Areas closest to the loading docks are of course the most vulnerable to temperature spikes. That’s why some facilities are wirelessly monitoring the status of each dock door and alerting operators when a door is left open for too long. This not only helps maintain food safety, but also begins to create a culture of energy intelligence across the organization.

Measuring energy by customer and SKU

Most companies are now measuring their environmental footprint at the corporate level. Common KPIs for cold chain facilities include energy spend vs. budget as well as space and throughput efficiency.

Some operations are going further by submetering energy usage inside each facility, which makes for much more actionable data. In a few places, an even more useful form of energy management is emerging: understanding consumption at the level of each customer or SKU.

Through integrations with warehouse management systems (WMS) and other production systems, companies can disaggregate their energy and carbon intensity by product, customer, and supplier.
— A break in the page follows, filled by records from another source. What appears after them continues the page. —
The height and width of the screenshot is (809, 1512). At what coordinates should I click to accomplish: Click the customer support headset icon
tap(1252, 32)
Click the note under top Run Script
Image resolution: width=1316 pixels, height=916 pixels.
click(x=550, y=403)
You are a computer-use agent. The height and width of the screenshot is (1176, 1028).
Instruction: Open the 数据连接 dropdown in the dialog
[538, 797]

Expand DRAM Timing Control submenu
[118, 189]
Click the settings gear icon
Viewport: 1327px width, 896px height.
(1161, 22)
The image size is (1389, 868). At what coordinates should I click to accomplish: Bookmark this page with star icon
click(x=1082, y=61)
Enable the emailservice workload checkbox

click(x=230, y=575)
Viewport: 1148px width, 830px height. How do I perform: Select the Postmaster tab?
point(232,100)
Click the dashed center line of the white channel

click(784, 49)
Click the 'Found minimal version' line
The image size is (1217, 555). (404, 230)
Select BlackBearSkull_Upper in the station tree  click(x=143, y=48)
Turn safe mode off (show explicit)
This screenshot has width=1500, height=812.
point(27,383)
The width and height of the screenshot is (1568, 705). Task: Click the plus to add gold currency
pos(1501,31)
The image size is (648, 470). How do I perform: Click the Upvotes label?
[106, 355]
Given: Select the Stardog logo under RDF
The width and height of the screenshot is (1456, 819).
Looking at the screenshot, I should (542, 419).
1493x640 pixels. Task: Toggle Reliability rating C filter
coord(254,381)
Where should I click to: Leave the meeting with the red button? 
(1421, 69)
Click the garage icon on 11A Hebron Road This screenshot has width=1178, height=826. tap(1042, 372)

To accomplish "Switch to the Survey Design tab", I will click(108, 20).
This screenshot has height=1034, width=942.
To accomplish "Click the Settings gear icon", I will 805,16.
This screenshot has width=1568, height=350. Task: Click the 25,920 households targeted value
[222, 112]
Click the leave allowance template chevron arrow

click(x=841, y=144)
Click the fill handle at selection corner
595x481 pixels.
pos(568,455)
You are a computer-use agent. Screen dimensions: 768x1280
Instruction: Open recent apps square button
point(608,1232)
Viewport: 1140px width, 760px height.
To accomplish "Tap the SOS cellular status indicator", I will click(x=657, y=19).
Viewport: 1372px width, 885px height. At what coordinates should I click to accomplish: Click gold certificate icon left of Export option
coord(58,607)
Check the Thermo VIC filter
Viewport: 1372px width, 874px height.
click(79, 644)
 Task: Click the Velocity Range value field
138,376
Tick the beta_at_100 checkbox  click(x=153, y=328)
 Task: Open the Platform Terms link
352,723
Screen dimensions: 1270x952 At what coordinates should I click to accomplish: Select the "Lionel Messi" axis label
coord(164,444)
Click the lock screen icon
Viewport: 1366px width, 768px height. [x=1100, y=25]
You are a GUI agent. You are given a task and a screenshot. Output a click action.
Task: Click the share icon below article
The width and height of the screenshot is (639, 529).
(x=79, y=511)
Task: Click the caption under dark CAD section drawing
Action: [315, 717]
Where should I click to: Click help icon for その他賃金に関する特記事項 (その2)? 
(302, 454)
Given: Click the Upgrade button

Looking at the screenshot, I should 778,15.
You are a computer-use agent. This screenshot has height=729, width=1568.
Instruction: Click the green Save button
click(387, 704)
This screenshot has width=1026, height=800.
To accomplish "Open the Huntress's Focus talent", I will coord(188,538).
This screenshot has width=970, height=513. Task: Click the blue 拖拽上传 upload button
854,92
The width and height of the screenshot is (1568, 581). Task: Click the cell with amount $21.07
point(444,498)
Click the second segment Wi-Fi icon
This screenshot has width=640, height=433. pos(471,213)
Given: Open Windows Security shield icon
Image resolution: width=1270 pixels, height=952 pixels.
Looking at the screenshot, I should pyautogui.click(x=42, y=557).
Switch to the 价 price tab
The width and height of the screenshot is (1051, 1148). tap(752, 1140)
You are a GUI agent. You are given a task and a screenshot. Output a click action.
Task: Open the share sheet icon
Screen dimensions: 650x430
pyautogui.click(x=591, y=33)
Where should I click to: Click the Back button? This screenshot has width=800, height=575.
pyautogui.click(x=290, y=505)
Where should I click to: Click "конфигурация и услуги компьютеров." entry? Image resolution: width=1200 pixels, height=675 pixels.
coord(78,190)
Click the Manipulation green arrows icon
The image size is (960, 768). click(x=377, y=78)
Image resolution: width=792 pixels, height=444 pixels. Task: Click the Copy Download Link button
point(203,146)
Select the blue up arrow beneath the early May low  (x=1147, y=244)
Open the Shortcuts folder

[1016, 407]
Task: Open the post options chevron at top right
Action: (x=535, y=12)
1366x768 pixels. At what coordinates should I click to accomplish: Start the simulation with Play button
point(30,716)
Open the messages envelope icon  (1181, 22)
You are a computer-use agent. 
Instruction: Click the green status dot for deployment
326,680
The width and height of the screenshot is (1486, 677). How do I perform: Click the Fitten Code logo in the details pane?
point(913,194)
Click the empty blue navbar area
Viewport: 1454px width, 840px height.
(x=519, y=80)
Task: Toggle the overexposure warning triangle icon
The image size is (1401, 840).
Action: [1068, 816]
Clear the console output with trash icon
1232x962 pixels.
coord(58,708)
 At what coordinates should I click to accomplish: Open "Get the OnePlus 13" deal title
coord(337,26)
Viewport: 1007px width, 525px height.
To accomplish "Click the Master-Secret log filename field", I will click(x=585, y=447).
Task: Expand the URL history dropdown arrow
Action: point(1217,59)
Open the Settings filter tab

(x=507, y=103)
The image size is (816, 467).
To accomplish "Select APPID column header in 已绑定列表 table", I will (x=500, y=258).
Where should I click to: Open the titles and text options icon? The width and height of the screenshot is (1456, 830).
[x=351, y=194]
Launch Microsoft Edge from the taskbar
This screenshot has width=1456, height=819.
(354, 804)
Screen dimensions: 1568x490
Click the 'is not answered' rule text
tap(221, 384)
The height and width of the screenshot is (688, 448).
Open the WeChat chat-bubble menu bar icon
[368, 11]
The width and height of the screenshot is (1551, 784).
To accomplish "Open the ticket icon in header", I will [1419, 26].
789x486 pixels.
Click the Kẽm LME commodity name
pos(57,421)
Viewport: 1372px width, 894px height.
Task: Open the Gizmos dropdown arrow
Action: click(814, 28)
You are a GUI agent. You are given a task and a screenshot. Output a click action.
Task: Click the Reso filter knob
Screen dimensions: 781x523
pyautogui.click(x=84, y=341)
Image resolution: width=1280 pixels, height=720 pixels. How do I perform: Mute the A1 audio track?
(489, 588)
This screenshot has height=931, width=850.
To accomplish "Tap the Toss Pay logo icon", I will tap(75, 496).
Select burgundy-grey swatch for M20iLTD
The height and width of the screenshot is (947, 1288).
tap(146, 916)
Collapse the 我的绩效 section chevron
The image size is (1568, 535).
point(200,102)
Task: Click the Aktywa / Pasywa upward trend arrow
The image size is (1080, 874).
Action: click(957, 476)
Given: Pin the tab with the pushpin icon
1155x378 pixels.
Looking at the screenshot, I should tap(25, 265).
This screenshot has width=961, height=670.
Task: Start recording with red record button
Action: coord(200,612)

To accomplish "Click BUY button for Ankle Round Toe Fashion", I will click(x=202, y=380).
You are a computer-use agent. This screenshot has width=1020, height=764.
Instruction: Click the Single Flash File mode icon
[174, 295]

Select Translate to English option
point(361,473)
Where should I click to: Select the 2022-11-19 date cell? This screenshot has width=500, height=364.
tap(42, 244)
This is becoming increasingly important as Scope 3 carbon reporting requirements cause companies to ask for data from others up and down the supply chain.

Relatedly, some food producers are separately measuring the energy and water usage of production, sanitation, and logistics. This helps plant managers and continuous improvement managers understand where to focus their efforts. Detailed, real-time information is simply more useful than a stack of utility bills.

Preparing for electrification of vehicles and TRUs

Another major wave of change is looming in the cold chain: the electrification of vehicles and transport refrigeration units (TRUs). These technologies promise to save money and accelerate decarbonization, but the coordination required between producers, carriers, and storage facilities can be daunting.

The coordination problem is made worse by a classic “chicken or egg” dilemma around infrastructure planning. Carriers don’t want to invest in electric vehicles until they know chargers will be available, and facilities don’t want to invest in chargers until they know they will be utilized.

Fortunately for cold chain operations, eTRUs offer a much easier starting point than electric trucks. And regulations in California and elsewhere are rapidly breaking the logjam by requiring carriers to begin electrifying 15% of their TRU fleet each year starting Dec. 31.

This means facilities in these areas have the certainty they need to begin installing eTRU shore power infrastructure at loading docks. And with the right tools, they can automatically bill carriers for the power they consume, generating new revenue while helping drive down costs and diesel emissions.

Once installed, facilities will need to monitor plug status so they can communicate their availability to carriers. The best way to do that is to integrate their energy management tools with WMS or other production systems. This has the added benefit of helping facilities avoid incurring excessive demand charges from the increased power consumption.

Beyond data: putting energy insights to work in the cold chain

It’s one thing to see real-time data. Experienced energy managers know how to leverage that data for best results, but many companies don’t have that kind of resource in-house. Today’s technology can help facility managers and operators understand exactly what actions to take and when.

For example, how can operators know when to start pre-cool a facility to avoid looming electricity price spikes? Monitoring energy markets in real time is out of scope even for most certified energy managers.

Fortunately, today’s technology can not only monitor grid conditions, but also consider each facility’s temperature profile and production schedule. Then it can alert managers to take appropriate actions that save money without impacting food safety or throughput.

In many cases, software can even automate these actions through refrigeration control system integrations so managers can act with a simple approval. Effective energy management doesn’t get any easier than that.